Что?! Но словами Иполита на нас давило принуждение, приказ, ни под каким предлогом нельзя его упускать, особенно сейчас, от этого зависит судьба многих людей, нельзя рисковать, есть приказ, нет, не письменный, не было времени, вообще больше нет времени, нечего разговаривать, должно быть исполнено! Это поручено нам! Так выглядел приказ, приказ грубый, панический, родившийся на пределах неизвестного нам напряжения. Подвергнуть его сомнению? Это переложило бы ответственность за все последствия — возможно, катастрофические — на нас, ведь не стали бы прибегать к таким ужасным средствам без причины. И сопротивление с нашей стороны могло показаться поиском уверток — в то время, когда мы требовали от себя полной готовности. Поэтому никто никому не простил бы даже внешнего проявления слабости, и если бы Иполит сразу проводил бы нас к Семяну, мы, вероятно, все сразу и сделали бы. Но неожиданно возникшее осложнение давало нам повод отложить акцию до следующей ночи, во всяком случае предстояло поделить роли, приготовиться, обезопасить себя... и стало ясно, что если можно отложить, то отложить надо... поэтому мне поручили сторожить двери Семяна до зари, после чего меня сменял Вацлав, и мы пожелали друг другу спокойной ночи, поскольку были мы людьми хорошо воспитанными. Забрав лампу, Иполит удалился в спальню, а мы задержались еще немного около лестницы, ведущей на второй этаж, когда чья-то фигура промелькнула в темной анфиладе комнат. Вацлав пустил фонарем световой столб. Кароль. В одной рубашке.

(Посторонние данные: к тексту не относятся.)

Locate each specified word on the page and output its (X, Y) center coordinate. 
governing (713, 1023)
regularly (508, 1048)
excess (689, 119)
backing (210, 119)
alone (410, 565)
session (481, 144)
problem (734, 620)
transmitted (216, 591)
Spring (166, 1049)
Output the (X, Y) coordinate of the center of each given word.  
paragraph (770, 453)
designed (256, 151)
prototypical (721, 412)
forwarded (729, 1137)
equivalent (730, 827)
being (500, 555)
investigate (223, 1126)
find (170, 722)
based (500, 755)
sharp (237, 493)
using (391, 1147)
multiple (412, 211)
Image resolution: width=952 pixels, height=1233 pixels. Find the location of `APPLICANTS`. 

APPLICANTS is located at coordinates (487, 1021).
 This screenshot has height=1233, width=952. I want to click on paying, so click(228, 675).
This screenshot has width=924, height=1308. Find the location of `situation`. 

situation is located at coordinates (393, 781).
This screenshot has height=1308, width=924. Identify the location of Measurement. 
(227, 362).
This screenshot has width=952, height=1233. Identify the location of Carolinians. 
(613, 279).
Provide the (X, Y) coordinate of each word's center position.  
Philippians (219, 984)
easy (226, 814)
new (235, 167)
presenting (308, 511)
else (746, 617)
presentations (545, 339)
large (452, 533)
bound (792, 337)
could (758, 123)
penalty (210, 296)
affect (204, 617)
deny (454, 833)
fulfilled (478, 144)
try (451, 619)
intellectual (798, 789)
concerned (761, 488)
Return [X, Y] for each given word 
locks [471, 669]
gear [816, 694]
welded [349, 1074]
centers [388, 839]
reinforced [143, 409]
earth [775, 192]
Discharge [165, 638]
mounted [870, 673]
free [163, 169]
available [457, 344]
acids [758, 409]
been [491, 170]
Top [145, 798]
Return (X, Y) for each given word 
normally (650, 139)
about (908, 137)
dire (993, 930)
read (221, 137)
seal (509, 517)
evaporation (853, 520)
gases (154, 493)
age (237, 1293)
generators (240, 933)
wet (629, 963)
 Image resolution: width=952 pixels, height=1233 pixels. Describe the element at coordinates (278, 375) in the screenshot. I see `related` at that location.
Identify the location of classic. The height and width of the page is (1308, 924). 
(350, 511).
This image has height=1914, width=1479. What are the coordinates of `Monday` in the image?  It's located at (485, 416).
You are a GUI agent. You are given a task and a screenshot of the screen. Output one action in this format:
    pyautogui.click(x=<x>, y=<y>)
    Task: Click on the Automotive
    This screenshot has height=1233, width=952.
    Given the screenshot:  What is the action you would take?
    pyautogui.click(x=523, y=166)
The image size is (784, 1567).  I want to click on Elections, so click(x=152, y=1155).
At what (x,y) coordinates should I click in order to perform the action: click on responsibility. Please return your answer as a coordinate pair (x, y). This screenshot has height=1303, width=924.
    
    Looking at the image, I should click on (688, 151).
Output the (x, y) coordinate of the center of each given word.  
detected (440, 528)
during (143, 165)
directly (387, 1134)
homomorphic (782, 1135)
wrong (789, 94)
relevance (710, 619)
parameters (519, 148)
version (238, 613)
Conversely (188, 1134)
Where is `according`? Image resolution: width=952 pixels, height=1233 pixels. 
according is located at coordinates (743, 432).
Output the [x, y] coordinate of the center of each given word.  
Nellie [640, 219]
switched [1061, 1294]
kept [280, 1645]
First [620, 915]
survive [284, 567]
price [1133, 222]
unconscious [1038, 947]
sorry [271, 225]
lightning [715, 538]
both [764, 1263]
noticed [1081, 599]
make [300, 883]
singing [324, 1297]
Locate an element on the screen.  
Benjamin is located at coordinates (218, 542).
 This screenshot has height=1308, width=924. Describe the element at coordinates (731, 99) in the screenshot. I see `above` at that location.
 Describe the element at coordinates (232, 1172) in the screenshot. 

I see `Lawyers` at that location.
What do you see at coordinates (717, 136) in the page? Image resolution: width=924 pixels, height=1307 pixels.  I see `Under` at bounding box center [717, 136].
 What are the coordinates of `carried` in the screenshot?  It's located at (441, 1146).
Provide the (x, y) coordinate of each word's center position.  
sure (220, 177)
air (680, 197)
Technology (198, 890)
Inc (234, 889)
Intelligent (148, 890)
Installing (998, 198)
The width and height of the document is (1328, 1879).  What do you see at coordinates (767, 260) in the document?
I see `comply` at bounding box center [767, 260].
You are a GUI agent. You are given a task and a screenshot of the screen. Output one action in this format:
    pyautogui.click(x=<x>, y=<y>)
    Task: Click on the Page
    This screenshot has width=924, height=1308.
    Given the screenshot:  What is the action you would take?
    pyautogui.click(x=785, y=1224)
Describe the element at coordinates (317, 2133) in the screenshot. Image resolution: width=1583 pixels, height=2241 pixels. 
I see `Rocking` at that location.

— Где ты был? Что шатаешься по ночам? — тихо прикрикнул Вацлав, не в силах сдержать нервы.
— Я в туалете был.
Что ж, похоже на правду. Видимо, так оно и было. Вацлав не издал бы внезапно столь взволнованного возгласа, если бы не то обстоятельство, что он выхватывал Кароля светом своего собственного фонаря. Но, выхватив, он громко, почти неприлично застонал. Он удивил нас этим возгласом. Не меньше, однако, нас удивил непривычно вульгарный и вызывающий тон Кароля.
— Чего вам надо?
Он был готов к драчке. Жених тотчас же погасил фонарь. — Я очень извиняюсь, — раздалось во мраке. — Я только так спросил.
И быстро ушел в темноту.
Я мог не выглядывать из моей комнаты, чтобы стеречь Семяна — мы жили через стену. У него горел свет, но было тихо. Опасаясь, что засну, я предпочитал не ложиться; сел за стол, в моей голове продолжал пульсировать ритм разогнавшегося бега событий, с которым я не мог совладать, поскольку над материальным потоком фактов, как солнечные блики над водоворотом, возносилась сфера мистических акцентов и значений. С часок я посидел, всматриваясь в мерцающий поток, и вдруг заметил бумагу, ожидавшую меня в двери.
«Относительно последней стычки В-К. Как злость выстрелила. К. его чуть не побил!
Они уже знают, что он их видел. В этом причина. Они уже знают, я им сказал. Сказал, что Вы мне сказали, что Вацлав сказал Вам, что случайно увидел на острове. Что, прогуливаясь, он случайно увидел их (а не меня).
Как нетрудно догадаться, они рассмеялись, т. е. вместе рассмеялись, потому что я сказал это обоим сразу, а они были вместе, и должны были рассмеяться... потому что вместе и к тому же в моем присутствии! Теперь они ЗАФИКСИРОВАНЫ в качестве смеющихся мучителей В. Это истинно в той мере, в какой они вместе, в паре, как пара — ведь Вы видели за ужином, что она как таковая, т. е. рассматриваемая отдельно, остается верной своему жениху. А когда они вдвоем, то смеются над ним.